Me pregunto entonces, ¿qué desvíos
imprevistos socavan a este patriarca malhechor que insiste en reparir un
Frankestein Educativo? ¿qué errores nos permiten trazar nuevas cartografías
sobre lo que deseamos en materia educativa? ¿Qué hilos se desprenden de sentir,
pensar e intuir nuestro quehacer cotidiano y reclaman nuestra atención?

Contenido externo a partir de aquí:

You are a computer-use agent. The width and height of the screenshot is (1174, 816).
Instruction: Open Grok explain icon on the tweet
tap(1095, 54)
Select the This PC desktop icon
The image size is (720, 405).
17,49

Hablo de hilos porque mi abuela me
enseñó a enhebrar usando apoyos imprevistos para compensar mi miopía y, casi 30
años después, un antropólogo imprimió en ese recuerdo el contexto de la
ternura: las cosas están vivas porque se filtran. Es decir, existimos también
en lo imprevisto o, dicho de otra manera y desde un punto de vista menos
humanocéntrico, “las cosas” nos guían hacia formas de vida que no imaginábamos
posibles.
Creo que los hilos son sensaciones
que también podemos rastrear: hacemos síntoma de lo que no podemos digerir,
sentimos destellos de calesitas con sortijas en el pecho, mascullamos y
apretamos los dientes ante la rabia. Otras, los hilos son enunciaciones breves,
un tema, una pregunta, una palabra que podemos, también, interrogar. Interrogamos
desde la disponibilidad.
No volvamos a dejar a nuestros cuerpos separados de nuestras pedagogías. Que el goce y el deseo también sean variables que ponderamos desde nuestros cuerpos políticos. Que no nos adormezcan las programaciones emocionales porque precisamos abismarnos en las arenas movedizas aprendiendo a respirar horizontalmente, con todo el cuerpo, para no hundirnos.